[Your task]
If a line in the listing contains "computer", copy it out whole.

[Start of section]

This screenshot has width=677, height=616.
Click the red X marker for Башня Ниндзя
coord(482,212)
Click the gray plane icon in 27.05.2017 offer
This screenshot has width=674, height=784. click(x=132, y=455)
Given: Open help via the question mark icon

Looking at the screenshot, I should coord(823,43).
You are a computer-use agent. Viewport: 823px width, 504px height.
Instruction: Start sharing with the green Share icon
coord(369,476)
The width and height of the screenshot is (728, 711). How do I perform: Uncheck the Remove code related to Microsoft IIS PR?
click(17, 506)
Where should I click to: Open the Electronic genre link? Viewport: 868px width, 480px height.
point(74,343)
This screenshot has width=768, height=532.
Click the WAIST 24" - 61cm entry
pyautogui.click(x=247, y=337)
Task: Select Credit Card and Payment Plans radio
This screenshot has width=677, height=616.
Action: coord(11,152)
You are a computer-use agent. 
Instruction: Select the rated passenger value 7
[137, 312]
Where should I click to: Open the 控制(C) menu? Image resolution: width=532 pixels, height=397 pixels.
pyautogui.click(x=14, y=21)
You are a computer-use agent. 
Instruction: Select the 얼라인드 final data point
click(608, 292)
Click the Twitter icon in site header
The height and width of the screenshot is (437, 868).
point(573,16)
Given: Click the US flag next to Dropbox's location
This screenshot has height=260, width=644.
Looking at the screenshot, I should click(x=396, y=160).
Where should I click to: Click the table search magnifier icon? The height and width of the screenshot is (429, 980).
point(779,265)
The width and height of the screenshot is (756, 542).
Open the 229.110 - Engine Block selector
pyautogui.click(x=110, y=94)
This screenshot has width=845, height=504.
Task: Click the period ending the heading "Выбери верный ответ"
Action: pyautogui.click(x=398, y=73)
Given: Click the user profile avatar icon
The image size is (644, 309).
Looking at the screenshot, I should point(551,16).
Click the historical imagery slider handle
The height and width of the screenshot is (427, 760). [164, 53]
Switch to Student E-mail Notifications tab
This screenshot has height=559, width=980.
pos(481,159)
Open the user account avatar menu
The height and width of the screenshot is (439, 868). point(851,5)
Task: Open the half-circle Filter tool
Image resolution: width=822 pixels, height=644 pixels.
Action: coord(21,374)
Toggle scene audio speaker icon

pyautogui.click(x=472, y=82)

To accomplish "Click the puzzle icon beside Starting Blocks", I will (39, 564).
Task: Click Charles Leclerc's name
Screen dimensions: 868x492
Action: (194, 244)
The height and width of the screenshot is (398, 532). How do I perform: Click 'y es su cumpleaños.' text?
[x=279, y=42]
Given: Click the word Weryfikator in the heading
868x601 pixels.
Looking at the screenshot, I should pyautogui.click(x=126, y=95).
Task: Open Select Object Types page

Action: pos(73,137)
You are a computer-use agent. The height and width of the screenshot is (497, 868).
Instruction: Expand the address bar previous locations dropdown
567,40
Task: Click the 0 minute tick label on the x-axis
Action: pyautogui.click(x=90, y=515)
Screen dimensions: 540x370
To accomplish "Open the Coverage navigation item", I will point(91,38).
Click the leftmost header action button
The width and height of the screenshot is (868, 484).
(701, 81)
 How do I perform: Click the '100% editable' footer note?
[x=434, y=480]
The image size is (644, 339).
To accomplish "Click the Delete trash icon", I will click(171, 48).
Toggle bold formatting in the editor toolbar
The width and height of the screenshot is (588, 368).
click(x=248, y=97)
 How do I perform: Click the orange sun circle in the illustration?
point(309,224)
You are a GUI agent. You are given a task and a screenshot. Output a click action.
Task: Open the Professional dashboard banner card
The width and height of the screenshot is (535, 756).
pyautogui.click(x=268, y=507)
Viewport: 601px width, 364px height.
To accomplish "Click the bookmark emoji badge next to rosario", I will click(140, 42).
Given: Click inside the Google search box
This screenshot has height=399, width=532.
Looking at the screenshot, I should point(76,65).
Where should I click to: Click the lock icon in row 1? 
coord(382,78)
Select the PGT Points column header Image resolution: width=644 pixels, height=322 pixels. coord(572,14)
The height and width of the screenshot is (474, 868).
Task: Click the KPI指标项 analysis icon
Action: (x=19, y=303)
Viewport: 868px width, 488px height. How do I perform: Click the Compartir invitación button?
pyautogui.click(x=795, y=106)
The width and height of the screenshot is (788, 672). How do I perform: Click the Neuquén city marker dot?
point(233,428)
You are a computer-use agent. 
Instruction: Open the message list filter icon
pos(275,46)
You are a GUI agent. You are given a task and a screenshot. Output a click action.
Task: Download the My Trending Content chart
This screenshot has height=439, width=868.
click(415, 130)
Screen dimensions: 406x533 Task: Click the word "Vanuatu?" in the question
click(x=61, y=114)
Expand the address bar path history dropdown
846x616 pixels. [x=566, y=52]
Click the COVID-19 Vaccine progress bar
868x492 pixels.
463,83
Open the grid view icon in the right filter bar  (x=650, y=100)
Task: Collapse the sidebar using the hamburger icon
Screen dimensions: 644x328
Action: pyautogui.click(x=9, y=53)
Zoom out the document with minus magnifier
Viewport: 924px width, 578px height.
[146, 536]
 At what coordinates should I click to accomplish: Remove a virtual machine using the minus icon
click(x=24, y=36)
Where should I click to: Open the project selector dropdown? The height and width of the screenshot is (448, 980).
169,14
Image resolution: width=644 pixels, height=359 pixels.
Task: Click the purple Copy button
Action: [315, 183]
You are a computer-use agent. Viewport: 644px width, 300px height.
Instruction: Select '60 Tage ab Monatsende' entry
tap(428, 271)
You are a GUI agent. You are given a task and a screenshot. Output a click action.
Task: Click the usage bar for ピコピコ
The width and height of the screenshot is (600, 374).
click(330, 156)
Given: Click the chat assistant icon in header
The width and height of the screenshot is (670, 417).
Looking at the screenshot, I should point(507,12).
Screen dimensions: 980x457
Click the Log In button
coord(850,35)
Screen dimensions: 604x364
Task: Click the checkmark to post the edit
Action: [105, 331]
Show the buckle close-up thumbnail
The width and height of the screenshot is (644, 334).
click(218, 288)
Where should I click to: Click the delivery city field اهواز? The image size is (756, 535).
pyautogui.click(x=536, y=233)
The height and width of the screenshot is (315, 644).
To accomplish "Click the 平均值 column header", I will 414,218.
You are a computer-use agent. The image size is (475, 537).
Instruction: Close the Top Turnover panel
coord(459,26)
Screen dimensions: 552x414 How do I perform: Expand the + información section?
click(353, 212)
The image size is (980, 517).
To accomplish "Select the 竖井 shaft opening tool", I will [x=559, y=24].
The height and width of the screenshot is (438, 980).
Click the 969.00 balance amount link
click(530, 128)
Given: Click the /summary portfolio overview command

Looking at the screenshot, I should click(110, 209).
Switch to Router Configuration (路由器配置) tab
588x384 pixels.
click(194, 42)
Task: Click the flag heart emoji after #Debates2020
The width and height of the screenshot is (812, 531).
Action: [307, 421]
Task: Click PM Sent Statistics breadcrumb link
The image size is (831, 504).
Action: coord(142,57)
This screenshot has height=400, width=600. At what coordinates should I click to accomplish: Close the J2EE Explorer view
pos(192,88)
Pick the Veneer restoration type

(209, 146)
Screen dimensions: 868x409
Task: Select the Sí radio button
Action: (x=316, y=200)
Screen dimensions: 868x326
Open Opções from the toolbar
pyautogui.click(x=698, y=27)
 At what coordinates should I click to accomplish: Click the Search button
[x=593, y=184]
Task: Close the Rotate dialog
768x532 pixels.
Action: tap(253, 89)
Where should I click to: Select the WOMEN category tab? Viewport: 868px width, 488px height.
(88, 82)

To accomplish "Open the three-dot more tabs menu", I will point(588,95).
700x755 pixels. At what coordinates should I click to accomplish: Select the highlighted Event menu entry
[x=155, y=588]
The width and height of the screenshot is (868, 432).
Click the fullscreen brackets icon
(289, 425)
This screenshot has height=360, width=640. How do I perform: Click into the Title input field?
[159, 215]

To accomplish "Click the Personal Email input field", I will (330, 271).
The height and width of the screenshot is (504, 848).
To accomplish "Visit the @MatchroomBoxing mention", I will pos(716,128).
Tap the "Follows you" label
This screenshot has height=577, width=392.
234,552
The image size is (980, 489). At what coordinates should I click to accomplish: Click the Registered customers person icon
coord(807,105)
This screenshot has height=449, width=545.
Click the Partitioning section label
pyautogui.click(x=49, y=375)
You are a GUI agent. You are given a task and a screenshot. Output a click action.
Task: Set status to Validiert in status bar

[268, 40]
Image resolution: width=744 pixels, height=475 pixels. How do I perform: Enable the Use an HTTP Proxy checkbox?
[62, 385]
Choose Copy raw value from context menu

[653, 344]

[End of section]

[Exercise response]
You are a computer-use agent. Viewport: 823px width, 504px height.
You are a computer-use agent. 
You are a computer-use agent. 
You are a computer-use agent. The height and width of the screenshot is (497, 868).
You are a computer-use agent. 
You are a computer-use agent. Viewport: 644px width, 300px height.
You are a computer-use agent. The image size is (475, 537).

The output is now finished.